Major updates - A much better enclosure for this clock has been designed - check out



Last month I wanted to build a special gift for my beautiful wife, Megan.  She has a teaching background in English, so what better present to make for her than a clock that uses language to tell the time for her desk at work. 


The original project that I created used a Microchip PIC microcontroller (16F877), because that's what I had in the garage.  Since I published it (https://www.instructables.com/id/A-Word-Clock/), quite a few people, including my next door neighbor (Thanks Mikal) have asked me why I didn't use an Arduino.  Having never used one, my automatic reaction to Mikal was 'Whats a one of those??"  So, I did some research and found out what an Arduino was.  Wow - they are so cool - so simple to develop for, and the barrier to entry is so low!.  I ordered one from eBay, and re-designed the clock to use the Arduino Duemilanove as the controller.

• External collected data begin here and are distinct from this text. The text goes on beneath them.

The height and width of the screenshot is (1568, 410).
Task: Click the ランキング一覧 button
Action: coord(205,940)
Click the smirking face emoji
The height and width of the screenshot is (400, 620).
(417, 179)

I have to admit right from the start that the Arduino is a beautifully engineered piece of work - While I am used to the PICs, because I have been playing with them for years, I do admit that there is a certain level of 'unreachability' for the beginner because of the requirement that specialised programmers be purchased or built.  The Arduino is equally powerful, comes on it's own little self contained board, and best of all is self programmable using a USB cable.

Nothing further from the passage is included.